Work required →
The result should be an exact copy of the entries that follow, with no pictures included.

Stored data entries
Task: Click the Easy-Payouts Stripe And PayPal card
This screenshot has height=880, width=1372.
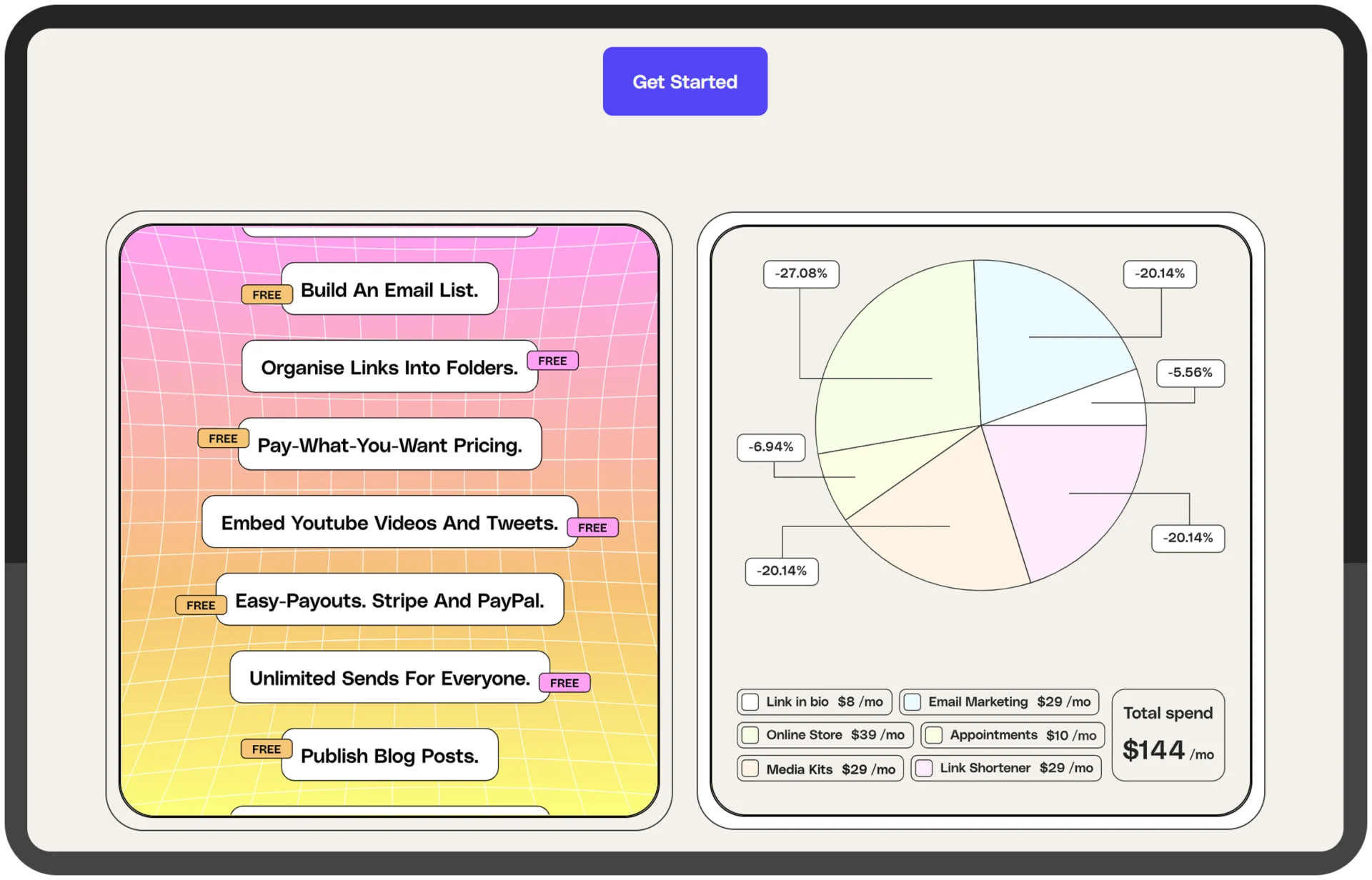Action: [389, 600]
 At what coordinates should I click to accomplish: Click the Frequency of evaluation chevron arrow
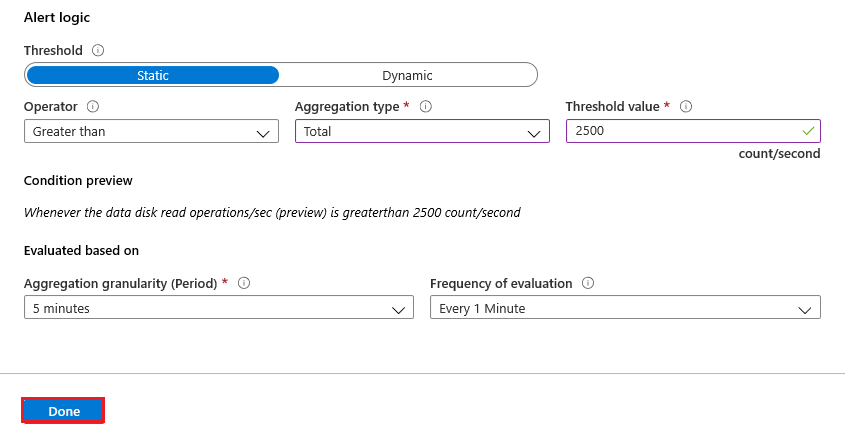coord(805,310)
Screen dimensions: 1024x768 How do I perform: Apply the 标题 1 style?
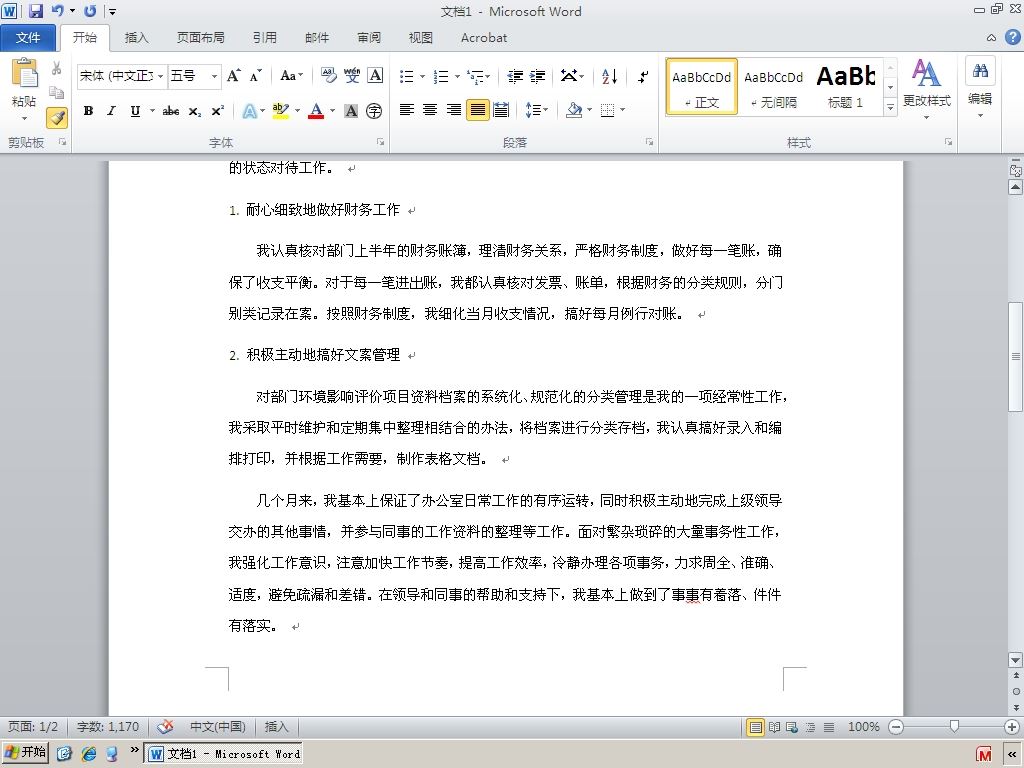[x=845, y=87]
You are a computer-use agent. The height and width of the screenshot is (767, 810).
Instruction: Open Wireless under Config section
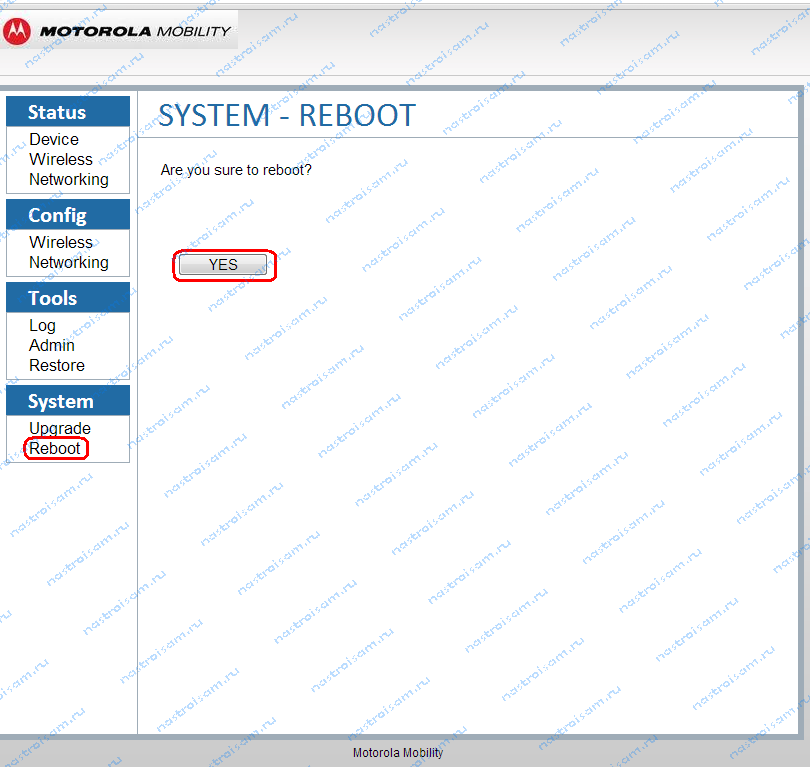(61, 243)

Solution to this exercise →
Task: Click the Easy-Payouts Stripe And PayPal card
This screenshot has height=880, width=1372.
Action: [389, 600]
 At what coordinates should I click to accomplish: Click the Frequency of evaluation chevron arrow
coord(805,310)
Screen dimensions: 1024x768 How do I perform: Apply the 标题 1 style?
[x=845, y=87]
You are a computer-use agent. The height and width of the screenshot is (767, 810).
Instruction: Open Wireless under Config section
(61, 243)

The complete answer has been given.